→ WHAT THE TASK ASKS
From the entries that follow, copy each line containing the word "Enable".
*** SUPPLIED MATERIAL ***
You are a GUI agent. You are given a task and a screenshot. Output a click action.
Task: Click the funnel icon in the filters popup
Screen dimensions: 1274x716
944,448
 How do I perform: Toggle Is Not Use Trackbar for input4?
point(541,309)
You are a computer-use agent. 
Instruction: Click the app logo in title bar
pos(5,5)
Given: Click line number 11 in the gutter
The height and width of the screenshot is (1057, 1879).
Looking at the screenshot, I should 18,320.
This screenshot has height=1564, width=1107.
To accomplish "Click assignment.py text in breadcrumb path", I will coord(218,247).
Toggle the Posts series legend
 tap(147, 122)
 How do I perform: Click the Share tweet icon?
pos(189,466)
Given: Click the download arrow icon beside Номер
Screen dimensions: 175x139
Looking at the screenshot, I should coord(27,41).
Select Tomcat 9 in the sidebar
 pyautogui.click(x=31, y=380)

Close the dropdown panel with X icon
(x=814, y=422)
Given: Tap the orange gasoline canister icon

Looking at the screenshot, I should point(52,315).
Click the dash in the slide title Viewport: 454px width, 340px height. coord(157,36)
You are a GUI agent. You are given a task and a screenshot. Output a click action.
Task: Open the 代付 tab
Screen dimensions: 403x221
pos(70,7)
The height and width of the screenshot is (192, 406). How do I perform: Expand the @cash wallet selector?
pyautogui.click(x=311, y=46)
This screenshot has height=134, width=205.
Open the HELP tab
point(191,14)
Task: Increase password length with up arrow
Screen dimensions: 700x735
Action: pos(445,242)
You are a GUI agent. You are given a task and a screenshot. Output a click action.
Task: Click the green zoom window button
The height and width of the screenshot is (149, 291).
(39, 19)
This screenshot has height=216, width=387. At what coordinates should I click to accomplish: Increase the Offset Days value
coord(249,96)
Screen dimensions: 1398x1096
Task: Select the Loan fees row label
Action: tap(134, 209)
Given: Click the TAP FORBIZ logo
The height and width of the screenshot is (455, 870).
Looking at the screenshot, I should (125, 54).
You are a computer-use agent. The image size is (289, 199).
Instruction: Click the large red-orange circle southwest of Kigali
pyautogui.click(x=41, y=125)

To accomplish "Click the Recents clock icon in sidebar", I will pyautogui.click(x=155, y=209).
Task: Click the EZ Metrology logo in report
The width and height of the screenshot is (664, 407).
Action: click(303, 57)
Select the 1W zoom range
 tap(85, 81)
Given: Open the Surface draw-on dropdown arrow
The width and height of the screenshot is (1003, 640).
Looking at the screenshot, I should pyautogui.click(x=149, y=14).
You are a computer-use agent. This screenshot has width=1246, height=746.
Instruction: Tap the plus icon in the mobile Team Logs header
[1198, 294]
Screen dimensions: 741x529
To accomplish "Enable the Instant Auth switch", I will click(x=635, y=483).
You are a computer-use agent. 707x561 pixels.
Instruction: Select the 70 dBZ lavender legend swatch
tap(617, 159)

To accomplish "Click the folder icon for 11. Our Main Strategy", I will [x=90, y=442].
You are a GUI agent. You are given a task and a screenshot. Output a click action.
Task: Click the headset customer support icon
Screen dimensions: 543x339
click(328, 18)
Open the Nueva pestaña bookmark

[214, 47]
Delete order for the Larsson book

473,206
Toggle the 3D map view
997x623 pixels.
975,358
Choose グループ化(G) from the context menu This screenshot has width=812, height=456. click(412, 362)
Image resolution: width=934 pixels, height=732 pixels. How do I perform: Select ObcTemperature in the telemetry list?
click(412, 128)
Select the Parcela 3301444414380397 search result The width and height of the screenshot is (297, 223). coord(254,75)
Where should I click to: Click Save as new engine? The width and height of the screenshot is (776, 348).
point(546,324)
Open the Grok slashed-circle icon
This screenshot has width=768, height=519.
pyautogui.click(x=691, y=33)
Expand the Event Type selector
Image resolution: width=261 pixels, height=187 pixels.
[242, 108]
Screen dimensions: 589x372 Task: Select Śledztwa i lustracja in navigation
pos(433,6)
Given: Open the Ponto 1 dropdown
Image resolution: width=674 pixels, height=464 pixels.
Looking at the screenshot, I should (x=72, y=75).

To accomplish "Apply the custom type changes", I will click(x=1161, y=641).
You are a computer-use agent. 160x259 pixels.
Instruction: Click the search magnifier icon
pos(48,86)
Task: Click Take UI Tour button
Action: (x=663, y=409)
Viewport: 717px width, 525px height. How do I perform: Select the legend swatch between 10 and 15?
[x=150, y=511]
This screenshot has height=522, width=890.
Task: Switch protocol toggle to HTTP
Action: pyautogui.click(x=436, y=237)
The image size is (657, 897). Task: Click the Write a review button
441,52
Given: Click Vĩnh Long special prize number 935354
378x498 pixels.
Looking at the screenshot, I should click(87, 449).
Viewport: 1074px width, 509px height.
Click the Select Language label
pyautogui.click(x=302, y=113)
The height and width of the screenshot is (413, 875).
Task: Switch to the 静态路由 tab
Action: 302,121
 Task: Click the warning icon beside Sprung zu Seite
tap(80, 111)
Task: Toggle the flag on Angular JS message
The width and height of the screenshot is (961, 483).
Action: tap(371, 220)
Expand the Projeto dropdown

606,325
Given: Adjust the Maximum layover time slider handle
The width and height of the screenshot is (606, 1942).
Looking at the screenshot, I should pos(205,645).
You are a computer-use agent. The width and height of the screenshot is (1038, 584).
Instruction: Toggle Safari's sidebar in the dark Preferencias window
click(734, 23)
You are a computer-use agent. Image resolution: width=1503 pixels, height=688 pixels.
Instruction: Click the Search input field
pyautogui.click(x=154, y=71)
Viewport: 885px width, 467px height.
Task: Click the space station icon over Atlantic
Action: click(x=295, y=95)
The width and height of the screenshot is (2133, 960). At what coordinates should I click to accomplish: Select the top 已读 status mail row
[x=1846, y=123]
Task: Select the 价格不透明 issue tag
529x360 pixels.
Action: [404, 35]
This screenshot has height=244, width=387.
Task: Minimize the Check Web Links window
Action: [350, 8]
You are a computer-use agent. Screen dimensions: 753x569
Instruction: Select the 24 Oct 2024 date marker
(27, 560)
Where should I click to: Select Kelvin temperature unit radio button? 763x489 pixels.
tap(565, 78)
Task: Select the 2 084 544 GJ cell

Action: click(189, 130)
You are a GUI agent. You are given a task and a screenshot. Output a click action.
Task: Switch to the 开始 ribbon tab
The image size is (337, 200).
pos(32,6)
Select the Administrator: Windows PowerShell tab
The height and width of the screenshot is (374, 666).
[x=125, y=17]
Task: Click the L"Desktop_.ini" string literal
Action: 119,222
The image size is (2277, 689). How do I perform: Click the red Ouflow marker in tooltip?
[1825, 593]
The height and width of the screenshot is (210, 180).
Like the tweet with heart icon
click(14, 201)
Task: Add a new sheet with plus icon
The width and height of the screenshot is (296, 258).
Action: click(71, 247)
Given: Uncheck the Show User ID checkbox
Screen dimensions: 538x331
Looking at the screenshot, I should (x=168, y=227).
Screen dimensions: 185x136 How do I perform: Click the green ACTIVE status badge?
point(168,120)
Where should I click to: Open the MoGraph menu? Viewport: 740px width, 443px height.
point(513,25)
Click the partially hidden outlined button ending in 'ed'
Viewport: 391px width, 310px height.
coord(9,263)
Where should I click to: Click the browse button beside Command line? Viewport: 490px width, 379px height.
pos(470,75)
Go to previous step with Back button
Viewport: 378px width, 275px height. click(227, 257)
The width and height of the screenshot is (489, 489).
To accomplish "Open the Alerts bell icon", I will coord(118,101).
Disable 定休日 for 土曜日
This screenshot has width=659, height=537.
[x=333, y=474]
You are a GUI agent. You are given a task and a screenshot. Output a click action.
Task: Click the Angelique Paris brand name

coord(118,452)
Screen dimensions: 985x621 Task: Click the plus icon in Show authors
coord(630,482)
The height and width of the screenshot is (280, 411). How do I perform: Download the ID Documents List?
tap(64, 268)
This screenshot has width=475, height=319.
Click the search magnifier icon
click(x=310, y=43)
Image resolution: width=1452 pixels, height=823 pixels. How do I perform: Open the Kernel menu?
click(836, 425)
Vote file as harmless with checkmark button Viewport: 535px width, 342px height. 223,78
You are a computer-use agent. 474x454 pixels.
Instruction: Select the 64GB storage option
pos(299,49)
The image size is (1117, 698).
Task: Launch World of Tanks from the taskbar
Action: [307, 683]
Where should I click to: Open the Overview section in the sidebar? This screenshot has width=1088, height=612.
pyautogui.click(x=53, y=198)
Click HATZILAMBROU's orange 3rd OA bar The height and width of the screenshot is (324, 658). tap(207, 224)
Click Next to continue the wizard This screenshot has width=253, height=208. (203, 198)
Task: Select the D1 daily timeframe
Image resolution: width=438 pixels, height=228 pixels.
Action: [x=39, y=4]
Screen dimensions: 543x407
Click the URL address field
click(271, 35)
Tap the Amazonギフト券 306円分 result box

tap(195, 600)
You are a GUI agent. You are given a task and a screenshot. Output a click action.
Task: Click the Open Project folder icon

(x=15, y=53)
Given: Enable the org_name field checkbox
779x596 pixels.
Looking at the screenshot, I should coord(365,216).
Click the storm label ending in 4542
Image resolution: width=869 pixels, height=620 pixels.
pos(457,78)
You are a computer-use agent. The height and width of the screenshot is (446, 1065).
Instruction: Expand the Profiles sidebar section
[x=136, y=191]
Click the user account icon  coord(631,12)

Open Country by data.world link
*** End of SUPPLIED MATERIAL ***
→ RESULT OF THIS EXERCISE
To accomplish "Enable the Instant Auth switch", I will click(x=635, y=483).
Given: Enable the org_name field checkbox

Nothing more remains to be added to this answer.